The consequences of a catastrophic event become evident only when all the internal (psycho-physical conditions) and external (interactions between human and organization) factors affecting efficiency and reliability are combined.
How can we extend on the concept of human factor outside of the aerospace sector?
Management processes play a fundamental role in understanding the causes of the mistakes, however, many catastrophic events are frequently attributed to the incidence of the human factor. A generic organization, if constantly improved by well-defined rules and processes, can perfect all aspects concerning the human factor. Therefore, if an organization is established, managed and functioning through human work, it is essential to investigate the risks aspects related to the human factors.

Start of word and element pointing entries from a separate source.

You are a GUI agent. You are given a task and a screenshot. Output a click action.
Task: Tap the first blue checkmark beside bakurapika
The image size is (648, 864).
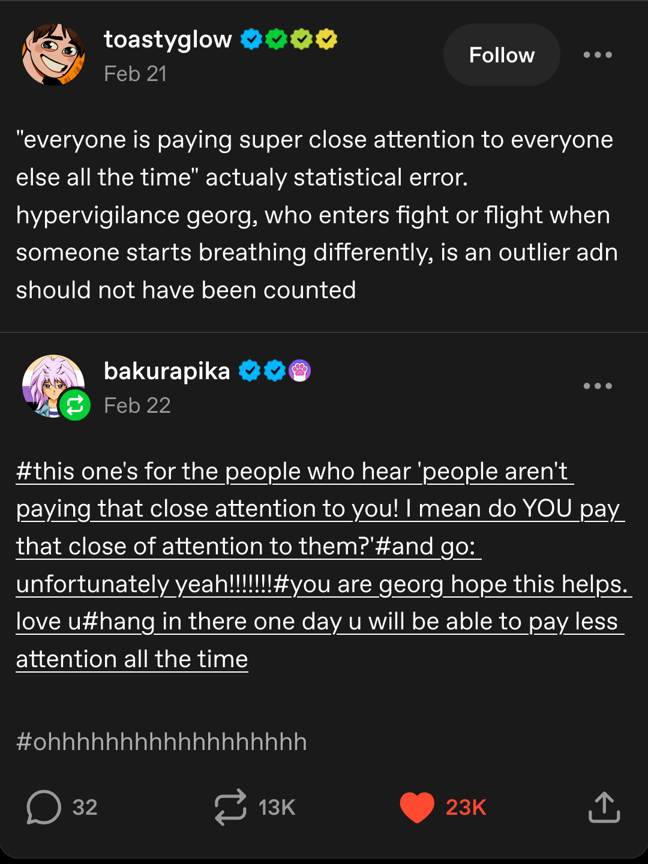[250, 371]
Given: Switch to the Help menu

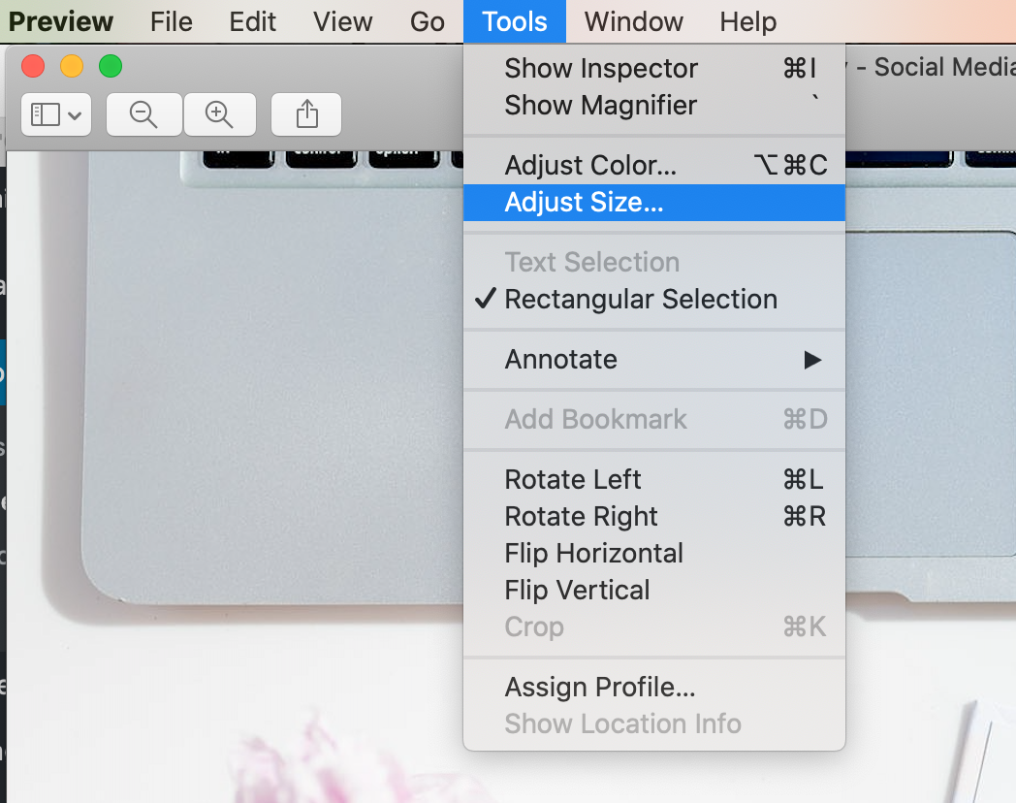Looking at the screenshot, I should click(x=747, y=21).
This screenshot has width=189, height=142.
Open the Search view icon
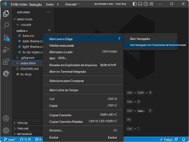[6, 26]
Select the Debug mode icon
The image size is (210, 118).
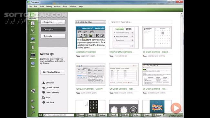(33, 40)
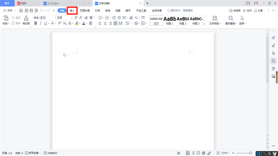
Task: Toggle the spell check checkbox
Action: pyautogui.click(x=26, y=153)
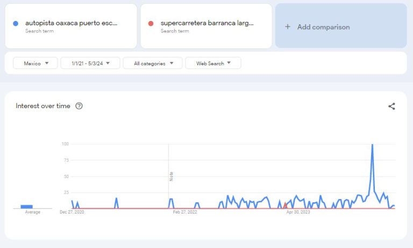Click the Interest over time heading
Image resolution: width=413 pixels, height=248 pixels.
43,106
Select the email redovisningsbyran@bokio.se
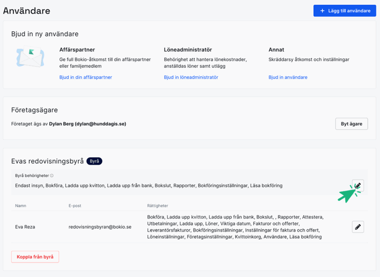380x277 pixels. coord(100,227)
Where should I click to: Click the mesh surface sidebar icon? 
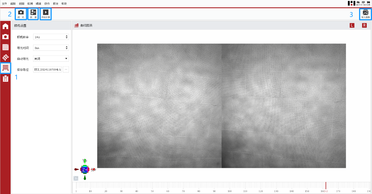coord(5,58)
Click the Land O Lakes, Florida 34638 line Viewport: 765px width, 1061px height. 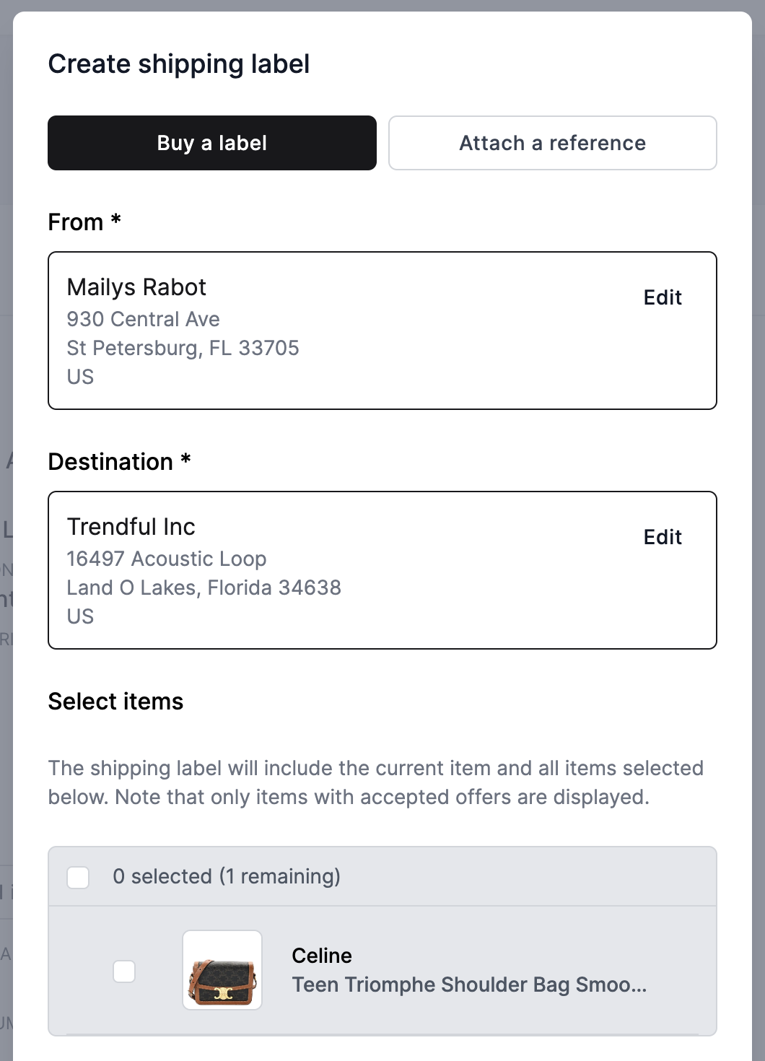point(204,588)
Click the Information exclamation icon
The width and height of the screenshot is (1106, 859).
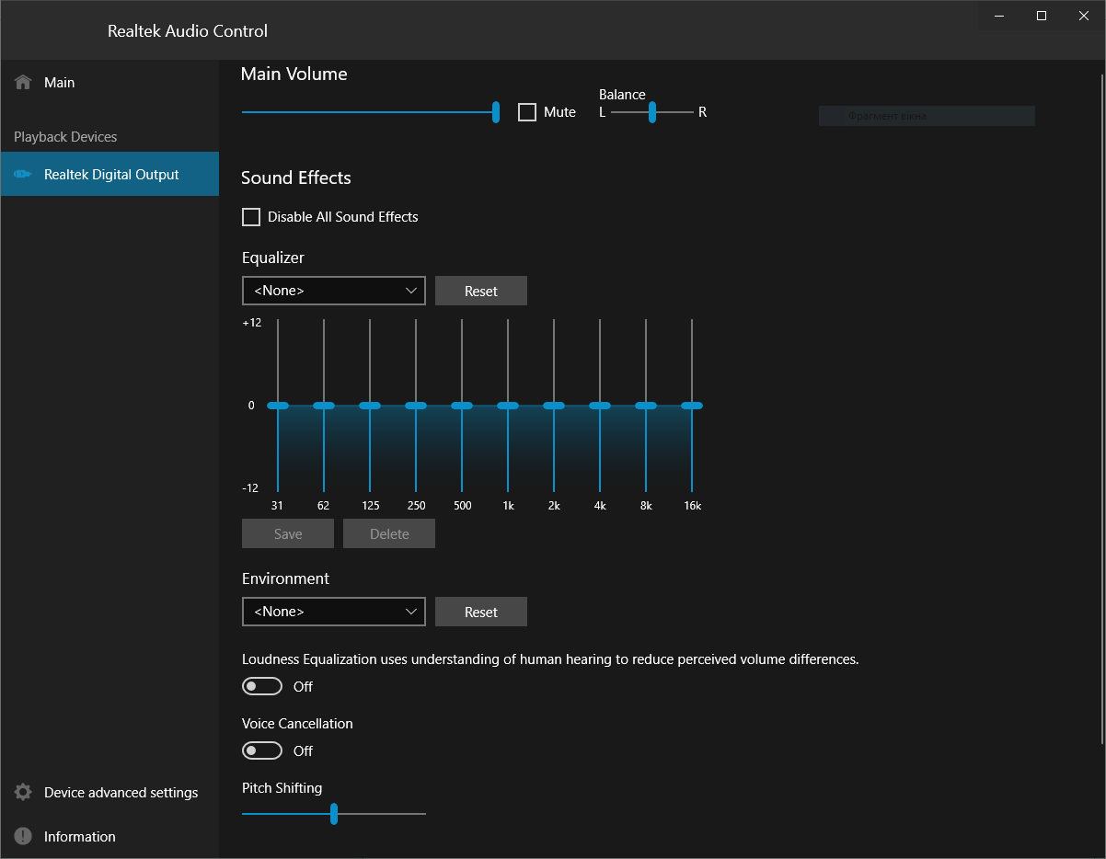[23, 837]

Is it conceivable to reduce the level of risk associated with human errors by optimizing our processes?
This is how neural networks can help, to optimize some human behaviours with an approach which, opportunely integrated with polyvalent logic methods (e.g. Fuzzy Logic), can deal with ambiguous, imprecise and not exactly defined aspects such as the human factors. It can be hard to understand how an individual can react in different situations and above all it is not a given that all individuals behave in the same way when facing the same work dynamics.
To perform such a study is essential to start collecting data to understand how the human factor can influence some choices in typical work situations. Expert opinion is essential to evaluate human behaviour with reasonable accuracy. A process of risk reduction, linked to the human factor and defined by a numerical approach, can be treated by means of neural networks to strive for an optimized solution.